Les révolutions arabes de 2010-2015 ont eu un puissant impact en Afrique de l’Ouest. Les masses de la région ont commencé à se radicaliser. Au Nigéria, on a assisté au mouvement « Occupy Nigeria », qui était directement inspiré de la révolution égyptienne de 2011. En 2014, au Burkina Faso, une mobilisation de masse a renversé le dictateur Blaise Compaoré. Il y eut aussi des mouvements révolutionnaires au Togo, au Sénégal et au Gabon.

En 2011, l’intervention militaire de l’OTAN en Libye a achevé de déstabiliser la région. Des nuées de djihadistes se répandirent depuis la Libye vers le Sahel et l’Afrique de l’Ouest. Ils y furent suivis par les troupes de l’impérialisme français et de l’OTAN.

Le chaos de la guerre a accentué la radicalisation révolutionnaire des masses. Au Burkina Faso, dans le sillage de la mobilisation révolutionnaire de 2014, les massacres commis par les djihadistes ont provoqué l’apparition de structures d’autodéfense à l’initiative des masses. Malheureusement, en l’absence d’une direction révolutionnaire, la colère des masses n’a pas réussi à se cristalliser. Les militaires ont alors pu la canaliser à leur profit pour tenter de reprendre le contrôle de la situation.
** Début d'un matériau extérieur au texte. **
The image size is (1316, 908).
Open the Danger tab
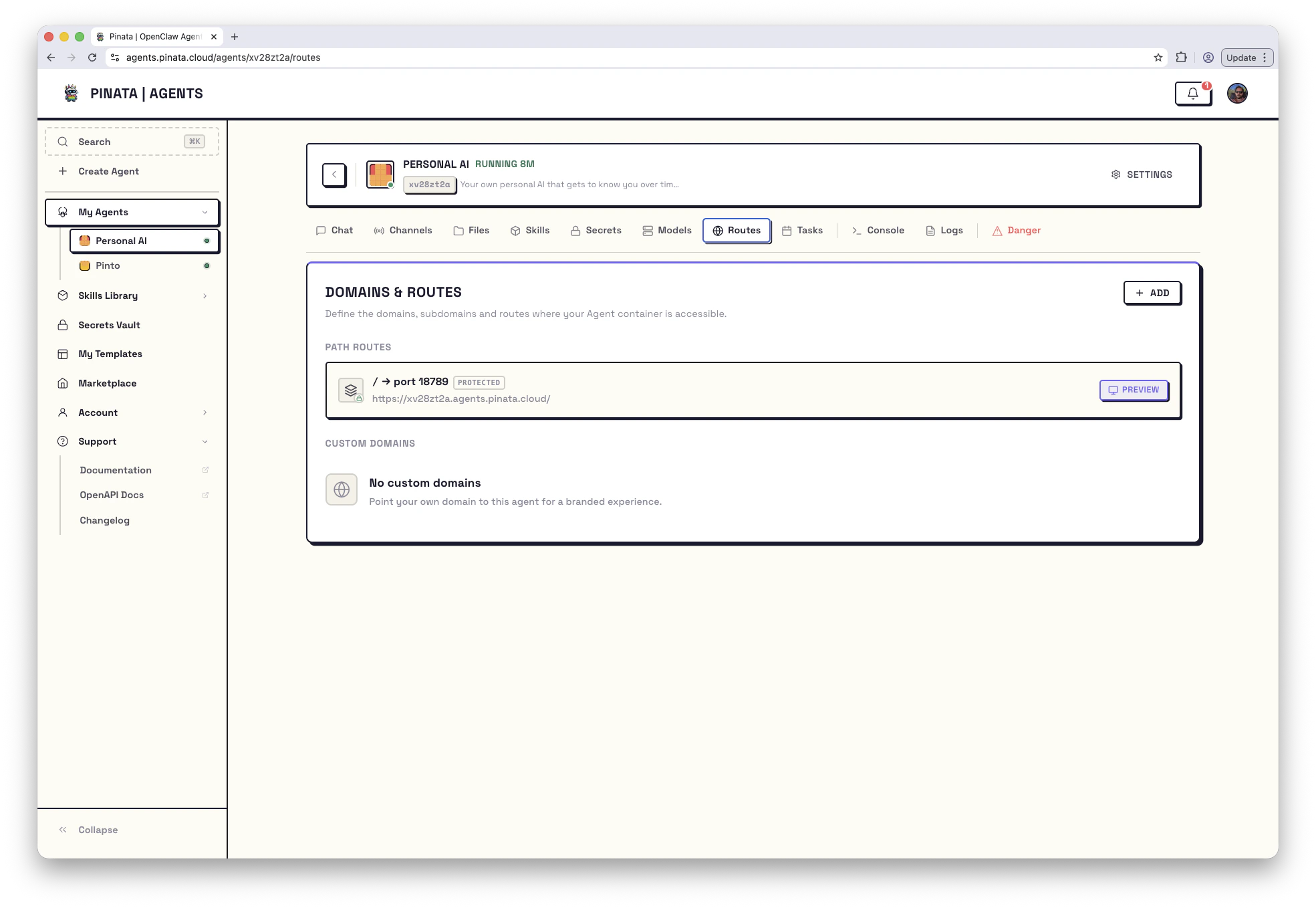coord(1017,230)
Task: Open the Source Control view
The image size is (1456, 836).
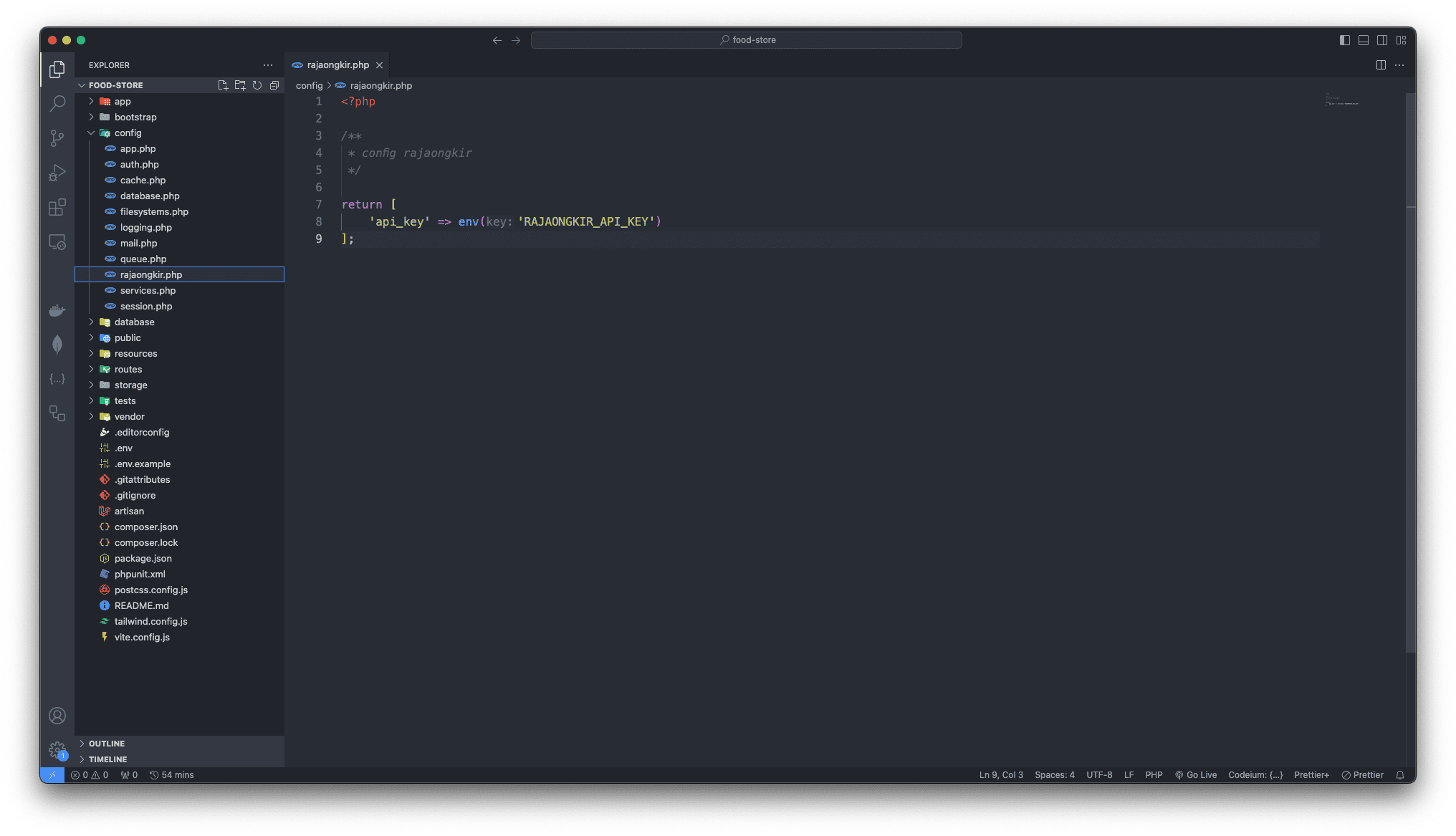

C’est peu ou prou le même processus qui a mené aux coups d’État au Mali en 2020-2021 et plus récemment au Niger. Chaque fois, les militaires ont pu profiter de l’absence d’une organisation révolutionnaire pour tirer profit de la colère du peuple et se hisser au pouvoir. Ils se sont ensuite tournés vers la Russie pour obtenir un soutien diplomatique et un appui militaire. Au grand dam de Paris, l’hostilité de l’impérialisme français à ces nouveaux régimes a eu pour seul effet tangible d’élargir l’appui populaire dont ils bénéficient – à ce stade.

La radicalisation politique qui s’exprime de façon déformée à travers ces coups d’État ne pourra pas être éternellement contenue par des militaires opportunistes et qui n’offrent aucune alternative réelle. Seuls des partis dotés d’un programme, d’une stratégie et d’une direction révolutionnaires seront capables d’orienter la révolte des masses vers le renversement de l’impérialisme et du capitalisme dans toute l’Afrique de l’Ouest.